Monday, October 02, 2006

A little bit of everything...
The Vigabatrin has NOT stopped her seizures. We go up to 750mg today (250mg in AM and 500mg in PM).

Yesterday, we saw signs of another tooth coming in. This time it is the right front tooth. Her left front tooth is not quite all the way in yet but the little white nub is getting bigger. I guess this is why Sophie has been so crabby the last week. She has been much happier yesterday and today!!!

Sophie is now able to pull herself up to a kneeling position. The other day, when I went to peek in on her, she was kneeling and looking over her crib. How precious!!!

We leave tomorrow morning for our trip to Detroit. Our schedule is as follows: Tuesday - check in and get settled in; Wednesday - FDG PET scan with EEG at 9:30am (water only after 4am due to she will have to be sedated - not going to be a happy baby); Thursday - 24 hour video monitored EEG begins at 3:45pm; Friday - meet with pediatric neurologist at 2pm. I was so excited to get this appointment that at first I did not think about what was going to happen. Then once we got everything confirmed, it hit me - they would not being doing all these test if they did not think that there is a chance they would find something wrong with Sophie. Then I got scared. I know it is better to know but...

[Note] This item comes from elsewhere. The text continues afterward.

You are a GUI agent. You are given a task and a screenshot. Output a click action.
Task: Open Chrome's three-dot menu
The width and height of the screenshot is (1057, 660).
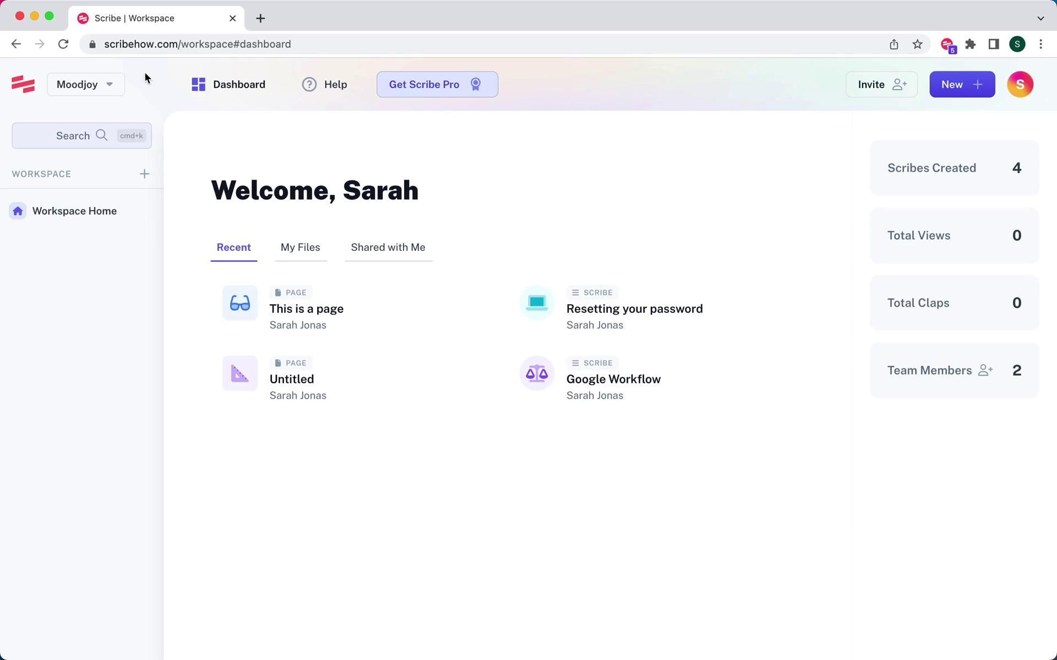(1041, 44)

Here is a brief description of a PET scan -

"PET (or positron emission tomography) is a medical imaging tool which assists physicians in detecting disease. Simply stated, PET scans produce digital pictures that can, in many cases, identify many forms of cancer, damaged heart tissue, and brain disorders such as Alzheimer's, Parkinson's, and epilepsy. Technically, PET is a medical imaging technology that images the biology of disorders at the molecular level before anatomical changes are visible. A PET scan is very different from an ultrasound, X-ray, MRI, or CT, which detect changes in the body structure or anatomy, such as a lesion (for example, a sizeable tumor) or musculoskeletal injury. A PET scan can distinguish between benign and malignant disorders (or between alive and dead tissue), unlike other imaging technologies which merely confirm the presence of a mass."

This is the PET scan that Sophie is getting -

"The most common form of a PET scan begins with an injection of a glucose-based radiopharmaceutical (FDG), which travels through the body, eventually collecting in the organs and tissues targeted for examination. The patient lies flat on a bed/table that moves incrementally through the PET scanner. The scanner has cameras that detect the gamma rays emitted from the patient, and turns those into electrical signals, which are processed by a computer to generate the medical images. The bed/table moves a few inches again, and the process is repeated. This produces the digital images, which are assembled by the computer into a 3-D image of the patient's body."

Through all of this, Sophie has never stop smiling!
Please keep Sophie in your thoughts and prayers this week.